The Supreme Court’s recent decision favouring private health insurance didn’t sound the death knell for Medicare, but it did grease the skids for a faster slide into a two-tier system. Ralph Klein and other neo-con provincial politicians rightly see it as condoning their privatization policies. The big U.S. health insurance companies are slavering at the prospect of fattening their profits in Canada. The wealthy expect to get prompt access to the best medical care, while the rest of us keep trying to cope with a decaying public system.
Is this too gloomy an assessment of the implications of the jurists’ ruling? Perhaps. Hope still lingers that an aroused and mobilized Canadian citizenry will succeed in saving and improving Medicare. But let’s face the reality that, as much as we treasure and support this jewel of our social services, we haven’t been able to prevent the already extensive incursion of the privatizers—nor have we kept the standard and accessibility of treatment in the public system from badly deteriorating.
The Supreme Court’s decision would have been entirely different had Medicare not been plagued with such long waiting lists and other staffing and resource problems. No one could then have been denied needed surgery for a year and been able to make such a strong case to be allowed access to private treatment. The jurists were basically indicting the terrible state of Medicare. They were saying that, if an ailing Canadian couldn’t count on the public program to treat him, he should have the option—assuming he could afford it—to buy the treatment privately.
It’s important to understand that the erosion of public health care was no accident. It was the intended outcome of a long-term strategy to discredit and undermine it so the door could be opened to private care as “the only alternative.” This strategy was working well even without Supreme Court endorsement, but the June 9 ruling could swell the privatization process from a trickle to a flood.
The plan to undermine Medicare had to be accomplished by stealth. A frontal attack on a program so beloved by so many Canadians would have been politically suicidal, especially when its dubious design was to inflate the profits of big corporations. So it was carried out incrementally, step by step, over many years. Consider its main elements:
- Cut health care funding. Under the guise of eliminating government deficits, hundreds of millions of dollars were siphoned away from hospitals, labs, medical equipment, and other health care resources.
- Lay off nurses and overwork those who remain. Many thousands of underpaid, overstressed nurses who survived the layoffs have since fled the profession or moved to the U.S. Without nurses, hospital beds are closed and treatments delayed. The quality of care declines.
- Give drug companies long-term monopolies. With exclusive rights to manufacture, sell, and set the price of drugs for 20 years and often longer, the big pharmaceutical firms keep drug costs so high they drain funds from other health care needs.
- De-list tests, procedures, drugs (for seniors): Denied public funding for treatments previously covered by Medicare, patients are forced to pay for private services.

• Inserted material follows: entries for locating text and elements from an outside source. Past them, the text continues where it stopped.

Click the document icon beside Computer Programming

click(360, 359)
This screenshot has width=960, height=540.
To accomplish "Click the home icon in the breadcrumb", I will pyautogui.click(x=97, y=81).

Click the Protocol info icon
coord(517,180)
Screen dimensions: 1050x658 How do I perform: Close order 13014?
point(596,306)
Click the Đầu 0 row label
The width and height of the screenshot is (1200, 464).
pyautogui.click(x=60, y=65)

- Don’t enforce the Canada Health Act. The five principles of this Act, if properly enforced, would severely limit the privatization of health care. By ignoring the Act and allowing the proliferation of private clinics, laboratories, and other facilities (while creating a demand for them by undercutting Medicare), the federal government sabotaged the system it was supposedly committed to saving.

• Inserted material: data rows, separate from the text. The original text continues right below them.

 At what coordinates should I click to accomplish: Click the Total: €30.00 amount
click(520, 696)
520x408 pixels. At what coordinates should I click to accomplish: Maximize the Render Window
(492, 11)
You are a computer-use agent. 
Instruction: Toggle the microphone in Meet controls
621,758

- Don’t put any money into preventive health care. Helping people to stay well would ease the strain on physicians and hospitals. But this would have averted the present crisis and weakened the case for privatization. So the social causes of ill-health—poverty, malnutrition, inadequate housing, etc.—have been neglected. So has any effort to curb the industrial pollution of our air and water, or the carcinogenic chemicals in our food and other consumer goods.
- Make it difficult for foreign doctors emigrating to Canada to practise here. Scores of qualified physicians from other countries are kept idle in Canada because of training, language, and other differences that would not adversely affect their patients.
- Sign a free trade agreement with an “equal treatment” clause. This clause in NAFTA would be triggered if even one private American health insurance company were allowed to set up shop in Quebec. NAFTA would then force the entry of similar firms all across the country.
This carefully planned subversion of Medicare reached its desired culmination with the Supreme Court’s ruling in June. But you might never have suspected it from by the seemingly sincere concern over the verdict voiced by Prime Minister Martin and other federal and provincial government leaders.
“There will never be a two-tier health care system in this country,” Martin piously reassured us. This from the man who, as federal finance minister, ravaged Medicare with his multi-billion-dollar cuts in transfer payments. A man whose own personal physician, Dr. Sheldon Elman, is the president, CEO, and founder of Medisys, the largest private health care organization in the country. (Were you able to suppress your gagging reflex?)
The grim fact is that the almost-completed creation in Canada of a two-tier health care system—first-rate treatment for the rich, inadequate care for the rest of us—is the outcome of an unholy alliance between the medical/drug profiteers and the politicians who do their bidding. It’s another triumph for the free-marketers and their neoliberal agenda.
Well, perhaps they haven’t entirely triumphed yet. But time is fast running out for the millions of Canadians who treasure Medicare and want to preserve and benefit from it.